→ CONSIGNE:
Recopiez le passage sur l'arrestation de Bobi Wine entre « A sa sortie » et « à la télévision. », inclus, en substituant « portières » à « vitres ».

→ PASSAGE EXTRAIT:
——
Présidentielle en Ouganda: l’opposant Bobi Wine arrêté après s’être enregistré comme candidat

Le musicien et député ougandais Bobi Wine (au centre) lors d'une manifestation

Le populaire chanteur Bobi Wine, principal adversaire du président Yoweri Museveni à la présidentielle de 2021 en Ouganda, a été arrêté mardi et retenu plusieurs heures à son domicile par la police, immédiatement après avoir enregistré sa candidature.

A sa sortie de la Commission électorale, des policiers en uniforme ont brisé les vitres de la voiture de M. Wine, député de 38 ans, l’en ont sorti, puis l’ont embarqué dans un véhicule qui a démarré, selon des images diffusées en direct à la télévision.

Selon David Lewis Rubongoya, secrétaire général de la Plateforme de l’Unité nationale (NUP), parti de Bobi Wine – nom d’artiste de Robert Kyagulanyi -, celui-ci a été ramené sous la contrainte à son domicile.

M. Wine a affirmé à l’AFP par téléphone avoir été retenu sur place, durant plusieurs heures, à l’intérieur d’un véhicule de police, et y avoir été torturé. Les policiers ont quitté ensuite l’enceinte de son domicile, mais restent fortement déployés dans le quartier, a-t-il ajouté.
——
→ EXTRAITS DES LIGNES:
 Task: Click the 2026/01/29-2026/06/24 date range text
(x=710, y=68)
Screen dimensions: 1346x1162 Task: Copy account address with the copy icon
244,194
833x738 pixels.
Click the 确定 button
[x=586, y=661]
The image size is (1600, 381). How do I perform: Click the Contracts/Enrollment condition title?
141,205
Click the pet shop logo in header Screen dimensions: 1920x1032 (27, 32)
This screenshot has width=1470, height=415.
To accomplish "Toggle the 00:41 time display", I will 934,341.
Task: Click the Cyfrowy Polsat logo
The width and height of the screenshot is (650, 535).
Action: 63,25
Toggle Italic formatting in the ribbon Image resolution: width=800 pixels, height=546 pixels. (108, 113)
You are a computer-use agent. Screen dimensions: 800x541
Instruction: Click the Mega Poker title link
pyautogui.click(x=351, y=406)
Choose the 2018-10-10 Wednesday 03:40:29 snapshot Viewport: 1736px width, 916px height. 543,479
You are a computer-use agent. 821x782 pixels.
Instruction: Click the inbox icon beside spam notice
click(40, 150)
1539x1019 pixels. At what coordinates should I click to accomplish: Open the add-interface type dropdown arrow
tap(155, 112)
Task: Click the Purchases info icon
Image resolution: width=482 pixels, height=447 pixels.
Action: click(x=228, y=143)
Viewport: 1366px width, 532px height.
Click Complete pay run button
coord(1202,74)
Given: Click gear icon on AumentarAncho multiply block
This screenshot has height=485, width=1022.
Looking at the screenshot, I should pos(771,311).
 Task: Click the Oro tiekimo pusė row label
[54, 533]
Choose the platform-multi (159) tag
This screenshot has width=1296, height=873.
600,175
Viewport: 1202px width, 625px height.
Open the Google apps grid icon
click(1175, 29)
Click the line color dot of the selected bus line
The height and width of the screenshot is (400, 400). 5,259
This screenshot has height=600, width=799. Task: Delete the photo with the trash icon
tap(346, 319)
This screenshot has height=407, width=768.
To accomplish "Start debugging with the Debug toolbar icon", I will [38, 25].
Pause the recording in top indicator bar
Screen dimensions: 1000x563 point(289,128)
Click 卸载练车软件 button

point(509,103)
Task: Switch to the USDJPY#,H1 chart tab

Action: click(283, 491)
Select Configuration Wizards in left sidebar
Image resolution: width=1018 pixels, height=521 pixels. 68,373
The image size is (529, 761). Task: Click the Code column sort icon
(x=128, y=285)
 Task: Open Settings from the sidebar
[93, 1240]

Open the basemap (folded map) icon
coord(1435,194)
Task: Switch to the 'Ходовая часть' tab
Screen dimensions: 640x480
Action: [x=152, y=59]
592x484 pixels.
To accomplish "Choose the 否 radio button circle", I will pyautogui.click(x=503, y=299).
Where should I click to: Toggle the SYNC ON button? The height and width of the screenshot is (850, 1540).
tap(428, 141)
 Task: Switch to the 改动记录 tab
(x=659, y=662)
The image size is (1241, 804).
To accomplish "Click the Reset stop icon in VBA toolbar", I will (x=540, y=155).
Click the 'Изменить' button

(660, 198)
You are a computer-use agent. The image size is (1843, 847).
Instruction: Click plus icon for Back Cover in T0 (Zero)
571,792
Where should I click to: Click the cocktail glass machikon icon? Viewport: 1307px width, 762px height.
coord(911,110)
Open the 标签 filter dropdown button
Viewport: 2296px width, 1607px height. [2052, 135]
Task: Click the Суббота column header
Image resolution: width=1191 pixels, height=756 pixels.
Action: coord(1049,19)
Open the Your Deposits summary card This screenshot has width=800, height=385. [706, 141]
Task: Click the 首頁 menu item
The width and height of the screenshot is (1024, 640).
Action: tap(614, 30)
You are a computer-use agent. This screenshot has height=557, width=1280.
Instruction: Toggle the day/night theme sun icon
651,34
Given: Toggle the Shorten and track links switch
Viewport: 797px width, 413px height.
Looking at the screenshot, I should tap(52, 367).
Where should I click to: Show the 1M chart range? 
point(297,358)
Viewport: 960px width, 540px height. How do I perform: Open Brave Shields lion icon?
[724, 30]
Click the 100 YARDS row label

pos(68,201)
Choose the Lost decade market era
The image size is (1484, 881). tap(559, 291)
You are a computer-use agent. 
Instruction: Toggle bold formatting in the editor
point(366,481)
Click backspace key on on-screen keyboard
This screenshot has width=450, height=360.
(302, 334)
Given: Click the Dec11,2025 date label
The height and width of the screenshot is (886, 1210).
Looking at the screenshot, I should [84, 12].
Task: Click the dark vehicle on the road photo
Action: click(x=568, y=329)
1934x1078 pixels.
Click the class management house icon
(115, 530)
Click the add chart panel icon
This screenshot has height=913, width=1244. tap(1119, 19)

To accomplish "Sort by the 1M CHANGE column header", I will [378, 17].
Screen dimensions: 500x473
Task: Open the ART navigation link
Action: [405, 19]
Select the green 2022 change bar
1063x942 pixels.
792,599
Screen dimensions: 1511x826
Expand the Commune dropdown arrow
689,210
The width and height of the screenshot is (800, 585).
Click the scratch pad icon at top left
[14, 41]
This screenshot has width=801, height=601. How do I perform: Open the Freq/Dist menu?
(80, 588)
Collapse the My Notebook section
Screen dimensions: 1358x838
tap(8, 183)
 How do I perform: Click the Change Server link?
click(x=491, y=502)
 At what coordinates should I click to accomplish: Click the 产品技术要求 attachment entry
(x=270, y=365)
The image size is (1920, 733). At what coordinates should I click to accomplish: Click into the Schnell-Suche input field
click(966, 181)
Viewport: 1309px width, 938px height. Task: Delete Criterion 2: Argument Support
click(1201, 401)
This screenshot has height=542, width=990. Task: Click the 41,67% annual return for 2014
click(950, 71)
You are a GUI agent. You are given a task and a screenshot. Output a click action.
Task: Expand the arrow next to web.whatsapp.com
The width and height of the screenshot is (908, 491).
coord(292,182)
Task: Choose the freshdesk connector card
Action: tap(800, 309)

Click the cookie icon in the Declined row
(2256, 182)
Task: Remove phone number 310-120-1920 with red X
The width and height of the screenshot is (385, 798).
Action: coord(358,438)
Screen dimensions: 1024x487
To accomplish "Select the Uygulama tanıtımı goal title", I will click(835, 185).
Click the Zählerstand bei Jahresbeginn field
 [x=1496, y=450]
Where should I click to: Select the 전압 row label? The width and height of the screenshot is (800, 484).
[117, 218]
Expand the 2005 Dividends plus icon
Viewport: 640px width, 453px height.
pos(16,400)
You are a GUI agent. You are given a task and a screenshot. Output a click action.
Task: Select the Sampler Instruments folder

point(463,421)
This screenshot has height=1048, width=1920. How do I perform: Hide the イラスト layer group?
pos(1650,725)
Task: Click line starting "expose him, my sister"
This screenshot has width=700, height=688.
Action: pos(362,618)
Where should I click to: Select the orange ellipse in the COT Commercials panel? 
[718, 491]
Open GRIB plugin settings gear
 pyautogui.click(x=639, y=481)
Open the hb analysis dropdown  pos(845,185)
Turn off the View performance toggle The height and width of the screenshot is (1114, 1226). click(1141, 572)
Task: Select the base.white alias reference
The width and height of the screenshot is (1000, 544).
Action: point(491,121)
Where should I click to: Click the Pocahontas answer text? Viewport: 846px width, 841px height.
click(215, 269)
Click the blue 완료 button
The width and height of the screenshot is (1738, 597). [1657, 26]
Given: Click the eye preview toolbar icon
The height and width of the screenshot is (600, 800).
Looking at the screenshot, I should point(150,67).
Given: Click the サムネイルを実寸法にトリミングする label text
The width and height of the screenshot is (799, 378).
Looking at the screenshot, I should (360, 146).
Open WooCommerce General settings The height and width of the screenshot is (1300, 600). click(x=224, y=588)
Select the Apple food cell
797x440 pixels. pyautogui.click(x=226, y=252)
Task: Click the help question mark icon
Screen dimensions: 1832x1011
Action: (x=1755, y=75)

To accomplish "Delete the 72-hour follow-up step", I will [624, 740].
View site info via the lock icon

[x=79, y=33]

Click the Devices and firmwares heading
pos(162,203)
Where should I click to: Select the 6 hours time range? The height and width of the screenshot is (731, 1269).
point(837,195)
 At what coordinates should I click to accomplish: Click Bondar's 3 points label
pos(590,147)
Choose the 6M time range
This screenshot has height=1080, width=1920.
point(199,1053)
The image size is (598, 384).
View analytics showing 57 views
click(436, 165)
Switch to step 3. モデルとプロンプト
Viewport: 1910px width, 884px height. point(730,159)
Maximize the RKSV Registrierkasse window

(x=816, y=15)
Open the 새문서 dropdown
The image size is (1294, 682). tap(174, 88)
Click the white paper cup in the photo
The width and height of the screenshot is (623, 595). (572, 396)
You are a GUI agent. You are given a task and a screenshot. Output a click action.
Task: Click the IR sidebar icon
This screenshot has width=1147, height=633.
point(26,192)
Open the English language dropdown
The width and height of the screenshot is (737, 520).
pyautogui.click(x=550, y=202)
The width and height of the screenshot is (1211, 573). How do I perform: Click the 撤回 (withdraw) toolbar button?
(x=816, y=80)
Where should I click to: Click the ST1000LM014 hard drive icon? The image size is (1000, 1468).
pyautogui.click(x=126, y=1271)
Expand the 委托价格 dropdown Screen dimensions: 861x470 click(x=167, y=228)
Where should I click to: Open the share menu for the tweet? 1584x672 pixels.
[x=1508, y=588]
——
→ RÉSULTAT OBTENU:
A sa sortie de la Commission électorale, des policiers en uniforme ont brisé les portières de la voiture de M. Wine, député de 38 ans, l’en ont sorti, puis l’ont embarqué dans un véhicule qui a démarré, selon des images diffusées en direct à la télévision.